Sunday, July 3, 2016


Wrapped for shipping

This is the story of a painting. It's a little like a puzzle, more like an itch. I've been lugging the piece around for ten years, from one studio and four homes, adding and subtracting, covering and uncovering parts. First just eyes painted on a thin piece of orange silk, which I later mounted to canvas and stretched across a frame, then more images added over time.

I call it Grace, and it seems to hold some key to who I am, though I'm not sure, and just writing that feels too highfalutin. She's big, heavy and a pain to carry. 6'6" tall x 4'3" wide, a nice wrap for a tall woman like me. (I tend to anthropomorphize art and trees. That's annoying to some friends, viewers and readers, but I can't help it). 

I've cut off the strapping tape and packing paper that protected it on my last two journeys to and from the West Coast. I'm staring at her now in my Vermont bedroom. She survived well.

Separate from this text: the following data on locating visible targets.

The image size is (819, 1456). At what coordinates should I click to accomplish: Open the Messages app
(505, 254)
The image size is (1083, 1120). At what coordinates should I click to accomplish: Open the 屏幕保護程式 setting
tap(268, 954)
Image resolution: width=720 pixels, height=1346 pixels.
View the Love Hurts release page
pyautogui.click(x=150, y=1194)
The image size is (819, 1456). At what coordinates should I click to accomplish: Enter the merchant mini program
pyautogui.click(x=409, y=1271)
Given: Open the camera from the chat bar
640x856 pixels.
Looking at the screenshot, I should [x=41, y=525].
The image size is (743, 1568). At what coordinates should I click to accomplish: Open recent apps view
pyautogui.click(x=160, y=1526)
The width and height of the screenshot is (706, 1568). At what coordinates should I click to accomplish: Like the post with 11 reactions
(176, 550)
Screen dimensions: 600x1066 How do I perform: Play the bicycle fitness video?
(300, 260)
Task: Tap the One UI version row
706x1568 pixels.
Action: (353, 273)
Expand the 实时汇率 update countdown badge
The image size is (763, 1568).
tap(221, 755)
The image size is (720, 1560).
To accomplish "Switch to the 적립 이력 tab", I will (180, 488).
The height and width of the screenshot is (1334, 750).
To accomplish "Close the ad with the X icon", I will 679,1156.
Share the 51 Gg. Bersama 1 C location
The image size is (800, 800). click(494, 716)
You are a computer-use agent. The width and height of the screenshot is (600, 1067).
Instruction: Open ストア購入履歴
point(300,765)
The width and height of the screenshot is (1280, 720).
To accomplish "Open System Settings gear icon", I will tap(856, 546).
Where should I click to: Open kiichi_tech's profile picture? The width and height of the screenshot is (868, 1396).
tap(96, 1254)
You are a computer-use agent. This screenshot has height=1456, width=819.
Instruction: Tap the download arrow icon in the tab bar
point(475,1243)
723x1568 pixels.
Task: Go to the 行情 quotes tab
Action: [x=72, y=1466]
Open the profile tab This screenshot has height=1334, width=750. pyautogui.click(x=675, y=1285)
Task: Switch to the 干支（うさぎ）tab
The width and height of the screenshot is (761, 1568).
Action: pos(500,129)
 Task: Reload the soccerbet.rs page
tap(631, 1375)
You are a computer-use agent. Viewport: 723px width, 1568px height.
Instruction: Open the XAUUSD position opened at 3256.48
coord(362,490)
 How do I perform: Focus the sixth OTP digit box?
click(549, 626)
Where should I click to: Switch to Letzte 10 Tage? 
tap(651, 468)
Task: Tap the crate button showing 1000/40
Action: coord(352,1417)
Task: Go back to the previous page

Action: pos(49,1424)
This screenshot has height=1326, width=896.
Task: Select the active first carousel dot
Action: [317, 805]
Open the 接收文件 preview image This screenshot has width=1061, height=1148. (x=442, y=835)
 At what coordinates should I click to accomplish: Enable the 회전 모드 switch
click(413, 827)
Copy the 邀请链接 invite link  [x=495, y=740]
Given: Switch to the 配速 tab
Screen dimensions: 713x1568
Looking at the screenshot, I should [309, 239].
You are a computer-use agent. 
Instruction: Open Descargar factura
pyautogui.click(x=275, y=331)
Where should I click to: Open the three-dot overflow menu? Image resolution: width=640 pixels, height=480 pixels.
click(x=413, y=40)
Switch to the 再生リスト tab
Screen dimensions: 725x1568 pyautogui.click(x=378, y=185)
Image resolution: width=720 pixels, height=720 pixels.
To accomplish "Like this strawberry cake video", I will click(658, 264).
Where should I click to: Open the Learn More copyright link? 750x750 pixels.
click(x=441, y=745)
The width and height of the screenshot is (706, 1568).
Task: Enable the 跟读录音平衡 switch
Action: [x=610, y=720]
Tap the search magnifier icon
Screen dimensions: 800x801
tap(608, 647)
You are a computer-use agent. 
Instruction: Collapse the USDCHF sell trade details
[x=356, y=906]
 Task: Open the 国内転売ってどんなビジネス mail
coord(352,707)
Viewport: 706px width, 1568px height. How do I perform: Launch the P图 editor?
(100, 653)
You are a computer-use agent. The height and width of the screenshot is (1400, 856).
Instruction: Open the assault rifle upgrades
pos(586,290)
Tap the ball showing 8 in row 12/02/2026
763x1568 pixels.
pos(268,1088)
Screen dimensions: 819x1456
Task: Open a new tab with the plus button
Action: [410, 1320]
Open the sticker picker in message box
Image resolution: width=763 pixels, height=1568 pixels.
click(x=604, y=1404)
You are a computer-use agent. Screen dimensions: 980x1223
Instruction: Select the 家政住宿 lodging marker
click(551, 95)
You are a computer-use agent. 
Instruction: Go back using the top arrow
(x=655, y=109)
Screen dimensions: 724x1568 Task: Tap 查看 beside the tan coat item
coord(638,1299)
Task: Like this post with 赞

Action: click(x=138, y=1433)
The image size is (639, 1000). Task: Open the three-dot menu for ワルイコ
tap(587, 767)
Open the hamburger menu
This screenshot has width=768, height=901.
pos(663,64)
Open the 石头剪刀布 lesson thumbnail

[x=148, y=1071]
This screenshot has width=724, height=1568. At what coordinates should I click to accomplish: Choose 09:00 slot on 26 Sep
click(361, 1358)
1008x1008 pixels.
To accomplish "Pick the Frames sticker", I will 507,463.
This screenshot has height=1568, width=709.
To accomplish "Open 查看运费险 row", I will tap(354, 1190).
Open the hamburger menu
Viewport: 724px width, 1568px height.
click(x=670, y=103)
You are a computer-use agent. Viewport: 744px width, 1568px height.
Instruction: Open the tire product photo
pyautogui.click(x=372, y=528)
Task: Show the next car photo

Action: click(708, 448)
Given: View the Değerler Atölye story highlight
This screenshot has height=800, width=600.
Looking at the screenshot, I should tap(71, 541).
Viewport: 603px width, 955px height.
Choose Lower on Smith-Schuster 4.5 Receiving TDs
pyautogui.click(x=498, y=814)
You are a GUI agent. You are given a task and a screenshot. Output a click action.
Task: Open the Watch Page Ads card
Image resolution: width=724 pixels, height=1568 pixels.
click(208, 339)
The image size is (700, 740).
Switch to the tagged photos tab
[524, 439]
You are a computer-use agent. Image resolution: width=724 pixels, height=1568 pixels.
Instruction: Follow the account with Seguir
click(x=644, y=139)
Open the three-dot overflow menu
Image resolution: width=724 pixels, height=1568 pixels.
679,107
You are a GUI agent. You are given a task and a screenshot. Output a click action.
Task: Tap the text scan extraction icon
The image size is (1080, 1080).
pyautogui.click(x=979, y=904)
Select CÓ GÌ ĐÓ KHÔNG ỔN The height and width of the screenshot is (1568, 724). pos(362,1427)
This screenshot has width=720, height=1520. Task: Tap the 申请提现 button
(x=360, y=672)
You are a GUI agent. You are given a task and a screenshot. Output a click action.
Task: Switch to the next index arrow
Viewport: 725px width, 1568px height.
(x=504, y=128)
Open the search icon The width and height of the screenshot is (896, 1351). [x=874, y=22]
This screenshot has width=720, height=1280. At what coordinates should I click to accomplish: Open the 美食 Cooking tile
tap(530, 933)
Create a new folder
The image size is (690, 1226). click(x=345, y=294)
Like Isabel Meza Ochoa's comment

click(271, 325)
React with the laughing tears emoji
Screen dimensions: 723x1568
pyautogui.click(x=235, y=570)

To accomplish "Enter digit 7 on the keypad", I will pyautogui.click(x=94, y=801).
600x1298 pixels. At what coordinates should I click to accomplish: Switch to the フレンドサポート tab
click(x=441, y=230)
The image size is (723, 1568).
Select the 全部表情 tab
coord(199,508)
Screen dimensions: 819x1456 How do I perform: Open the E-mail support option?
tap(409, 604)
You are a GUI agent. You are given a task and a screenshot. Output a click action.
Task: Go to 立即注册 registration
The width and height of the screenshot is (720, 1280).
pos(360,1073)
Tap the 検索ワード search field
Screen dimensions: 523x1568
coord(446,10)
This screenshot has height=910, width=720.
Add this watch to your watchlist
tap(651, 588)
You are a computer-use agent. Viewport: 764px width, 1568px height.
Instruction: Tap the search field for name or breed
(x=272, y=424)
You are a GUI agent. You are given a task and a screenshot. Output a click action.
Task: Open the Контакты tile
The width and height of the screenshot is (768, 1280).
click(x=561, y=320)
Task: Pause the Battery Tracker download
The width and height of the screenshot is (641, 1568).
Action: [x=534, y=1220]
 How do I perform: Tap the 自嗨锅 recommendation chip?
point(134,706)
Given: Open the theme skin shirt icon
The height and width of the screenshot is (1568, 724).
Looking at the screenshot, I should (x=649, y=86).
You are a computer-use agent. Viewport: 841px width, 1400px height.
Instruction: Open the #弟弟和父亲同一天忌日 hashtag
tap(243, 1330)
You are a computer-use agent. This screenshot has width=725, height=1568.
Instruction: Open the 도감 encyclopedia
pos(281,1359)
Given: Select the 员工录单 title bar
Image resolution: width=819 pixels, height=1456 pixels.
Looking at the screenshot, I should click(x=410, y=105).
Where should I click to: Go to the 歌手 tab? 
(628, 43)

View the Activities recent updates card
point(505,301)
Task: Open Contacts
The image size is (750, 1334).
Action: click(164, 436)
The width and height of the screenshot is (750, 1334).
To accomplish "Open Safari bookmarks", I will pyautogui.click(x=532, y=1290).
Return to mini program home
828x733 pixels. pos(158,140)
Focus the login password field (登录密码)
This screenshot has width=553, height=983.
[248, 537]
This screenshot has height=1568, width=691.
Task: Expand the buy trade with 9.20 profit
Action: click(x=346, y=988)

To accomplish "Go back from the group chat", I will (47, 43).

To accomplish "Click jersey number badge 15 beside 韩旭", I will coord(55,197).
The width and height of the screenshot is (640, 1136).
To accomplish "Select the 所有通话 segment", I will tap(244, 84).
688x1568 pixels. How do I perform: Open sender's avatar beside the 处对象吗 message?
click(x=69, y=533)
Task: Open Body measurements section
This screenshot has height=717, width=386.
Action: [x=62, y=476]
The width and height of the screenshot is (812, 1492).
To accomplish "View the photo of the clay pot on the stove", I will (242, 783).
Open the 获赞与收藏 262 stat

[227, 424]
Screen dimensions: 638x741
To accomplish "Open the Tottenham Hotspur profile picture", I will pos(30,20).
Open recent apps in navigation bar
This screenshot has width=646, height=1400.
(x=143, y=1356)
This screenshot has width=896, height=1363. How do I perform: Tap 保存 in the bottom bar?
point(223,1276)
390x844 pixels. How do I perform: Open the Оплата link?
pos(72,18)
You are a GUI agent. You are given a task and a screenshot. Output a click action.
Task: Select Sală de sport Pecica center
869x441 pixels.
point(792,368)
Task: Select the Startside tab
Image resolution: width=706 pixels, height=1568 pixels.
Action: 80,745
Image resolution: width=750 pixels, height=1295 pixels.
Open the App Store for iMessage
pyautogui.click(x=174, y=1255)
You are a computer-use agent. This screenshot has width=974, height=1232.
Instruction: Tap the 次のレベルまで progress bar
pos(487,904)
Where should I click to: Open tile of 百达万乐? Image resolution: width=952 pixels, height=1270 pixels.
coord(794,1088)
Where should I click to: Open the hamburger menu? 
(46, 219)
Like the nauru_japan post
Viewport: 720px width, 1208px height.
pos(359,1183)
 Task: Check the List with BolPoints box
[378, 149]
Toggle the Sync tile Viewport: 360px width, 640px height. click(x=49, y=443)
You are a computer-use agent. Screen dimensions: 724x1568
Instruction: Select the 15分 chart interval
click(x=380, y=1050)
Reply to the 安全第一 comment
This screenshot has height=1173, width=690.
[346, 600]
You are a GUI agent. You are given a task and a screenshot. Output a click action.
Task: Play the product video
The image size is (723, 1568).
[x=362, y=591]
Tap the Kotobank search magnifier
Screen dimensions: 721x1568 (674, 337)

I'm somewhat embarrassed by what I see, but I can't help that either. 

My left logical brain says the grid of blank, staring eyes is overdone. 

And that glistening teardrop from the central eye is just plain cheesy, but I cannot remove it. I've planned to, but my hand refuses to make the mark to cover it up. My heart says this story speaks the truth. So what truth? 

At the risk of narrowing your experience of the painting, I will translate.
I am the little eye both sad and full of life, surrounded by ancestors I think, or protectors, connected by pale, thorny rose branches. They are the source of the tiny cascading roses descending in a flow of syrupy grace. For me, I, the little Eye, am resting against a background of living flesh, 
still part of the world of regeneration. The others are from the past, washed out but still influential. My touch of sadness is just the knowledge of death. 

So there it is. My parable of myself, like an open wound for all to see. But good too–a wellspring. I like the way I painted it–the bright, complex colors, the layers and depths. 

Of course I will still pick at her with a few painterly clarifications to the story, but the end is near as it has been for years. The roses need brightening up. They are joyful gifts of Grace after all. The big eyes could use a bit more arch to some of the blankest lids. I was going to try a thin coat of translucent paint or ground to mute their insistency. I might experiment carefully with that. Or maybe just stop and let it be.